__Extracted entries__

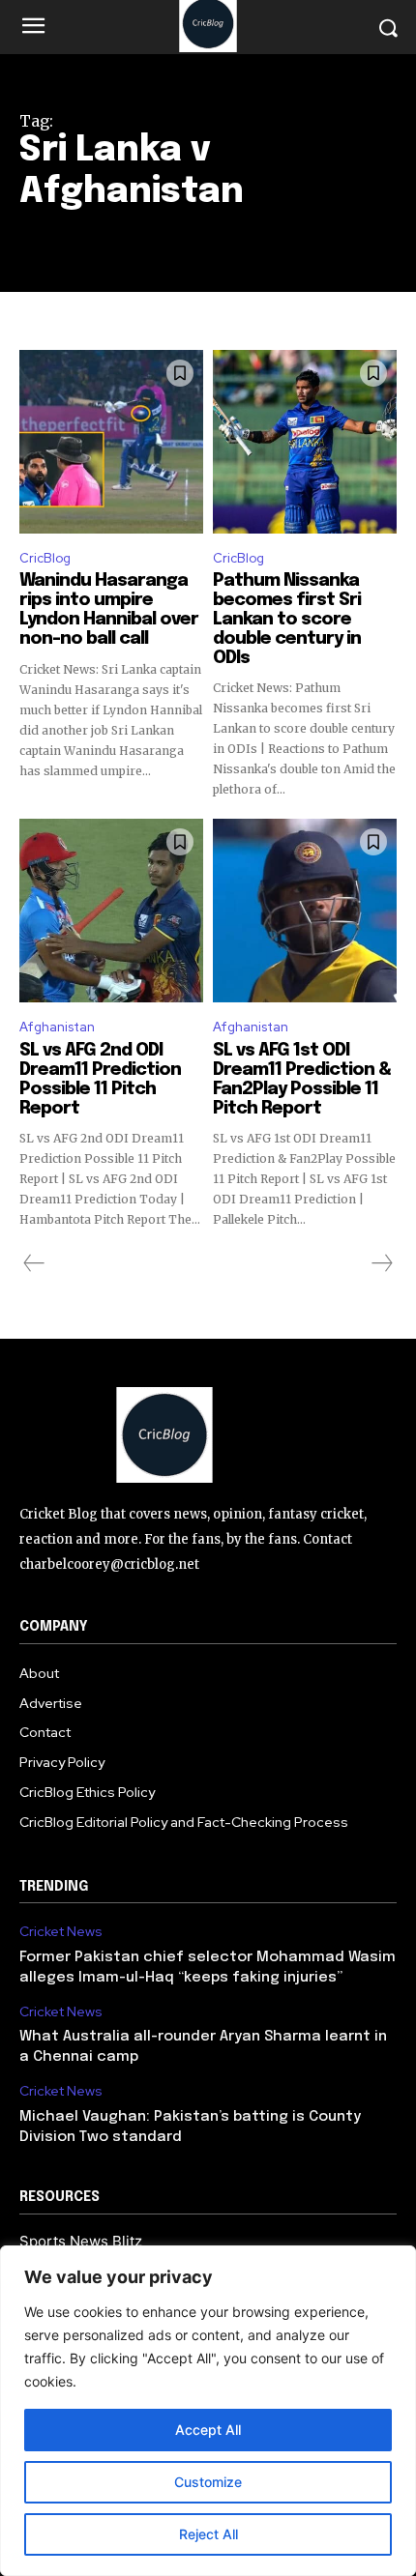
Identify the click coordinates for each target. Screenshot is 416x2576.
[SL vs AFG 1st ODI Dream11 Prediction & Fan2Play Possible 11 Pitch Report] (305, 910)
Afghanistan (57, 1027)
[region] (208, 2410)
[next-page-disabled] (381, 1263)
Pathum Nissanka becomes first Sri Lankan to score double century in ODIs (287, 619)
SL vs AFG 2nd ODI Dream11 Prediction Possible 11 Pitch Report (100, 1079)
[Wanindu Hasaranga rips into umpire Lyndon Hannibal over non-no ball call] (111, 442)
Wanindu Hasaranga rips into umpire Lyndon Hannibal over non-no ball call (108, 609)
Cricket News (61, 1932)
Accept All (208, 2429)
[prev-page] (34, 1263)
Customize (208, 2482)
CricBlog (45, 558)
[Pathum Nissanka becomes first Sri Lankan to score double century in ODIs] (305, 442)
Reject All (208, 2534)
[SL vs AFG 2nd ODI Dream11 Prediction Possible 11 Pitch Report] (111, 910)
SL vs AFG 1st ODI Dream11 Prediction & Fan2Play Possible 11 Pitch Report (302, 1079)
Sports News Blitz (80, 2241)
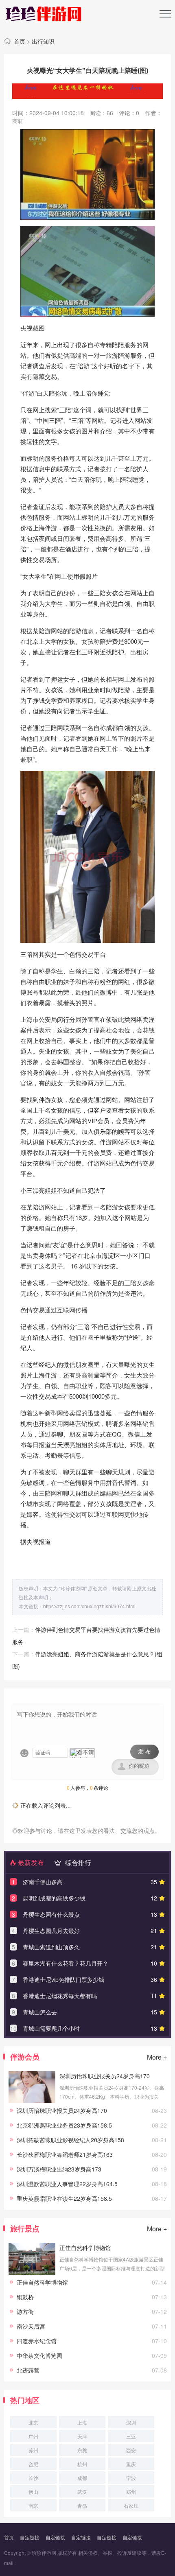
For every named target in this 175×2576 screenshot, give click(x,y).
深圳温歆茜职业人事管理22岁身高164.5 (67, 2184)
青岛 (82, 2505)
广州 (33, 2436)
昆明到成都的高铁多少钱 (54, 1898)
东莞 (82, 2450)
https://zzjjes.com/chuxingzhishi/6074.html (89, 1606)
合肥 (33, 2463)
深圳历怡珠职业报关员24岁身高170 (104, 2076)
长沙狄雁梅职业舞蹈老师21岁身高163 (65, 2154)
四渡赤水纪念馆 (37, 2341)
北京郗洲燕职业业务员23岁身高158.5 (64, 2125)
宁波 (131, 2477)
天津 (82, 2436)
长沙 (33, 2477)
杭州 (82, 2463)
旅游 (112, 355)
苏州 (33, 2450)
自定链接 (29, 2537)
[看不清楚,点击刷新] (82, 1753)
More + (157, 2057)
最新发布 (30, 1862)
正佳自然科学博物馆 (85, 2248)
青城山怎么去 (40, 2012)
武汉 (82, 2491)
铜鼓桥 (25, 2297)
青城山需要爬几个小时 (51, 2028)
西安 (131, 2450)
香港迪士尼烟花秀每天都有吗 (60, 1996)
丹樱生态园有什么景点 (51, 1914)
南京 (33, 2505)
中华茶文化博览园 (39, 2355)
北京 (33, 2422)
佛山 (33, 2491)
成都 (82, 2477)
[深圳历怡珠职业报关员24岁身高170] (32, 2101)
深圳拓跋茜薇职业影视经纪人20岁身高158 (70, 2140)
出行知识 (43, 41)
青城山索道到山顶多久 (51, 1947)
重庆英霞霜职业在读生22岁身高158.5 (64, 2198)
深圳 (131, 2422)
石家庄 (131, 2505)
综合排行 (77, 1862)
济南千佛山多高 (43, 1882)
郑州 (131, 2491)
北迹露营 (28, 2370)
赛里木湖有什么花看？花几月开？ (65, 1963)
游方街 (25, 2311)
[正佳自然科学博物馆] (32, 2273)
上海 (82, 2422)
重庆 (131, 2463)
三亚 (131, 2436)
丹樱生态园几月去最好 (51, 1931)
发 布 (144, 1752)
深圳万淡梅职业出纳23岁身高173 (59, 2169)
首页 (19, 41)
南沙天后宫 (31, 2326)
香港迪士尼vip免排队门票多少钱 (63, 1979)
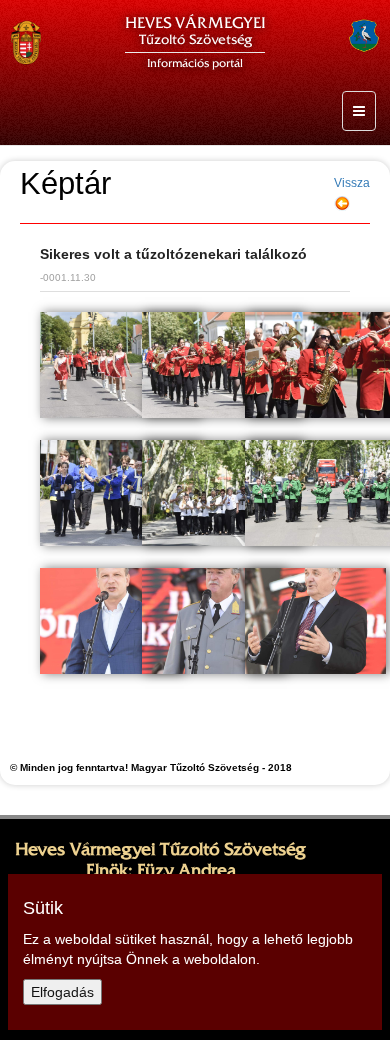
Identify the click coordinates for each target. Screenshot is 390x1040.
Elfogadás (62, 992)
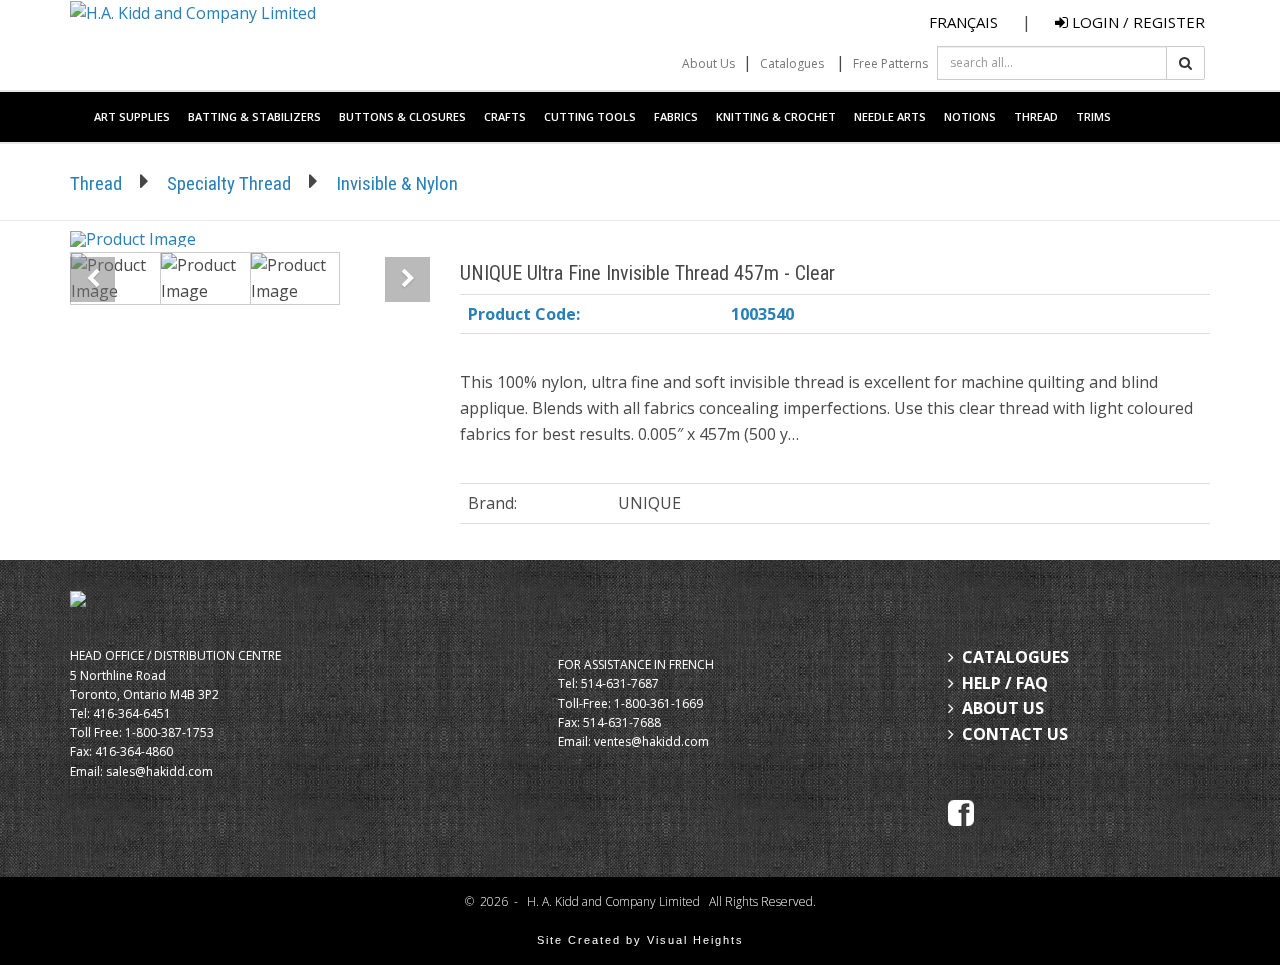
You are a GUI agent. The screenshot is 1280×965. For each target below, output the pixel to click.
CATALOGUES (1015, 657)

__What to do__
Return each line of the data above that includes the word "Pathum".

__Output__
Pathum Nissanka becomes first Sri Lankan to score double century in ODIs (287, 619)
[Pathum Nissanka becomes first Sri Lankan to score double century in ODIs] (305, 442)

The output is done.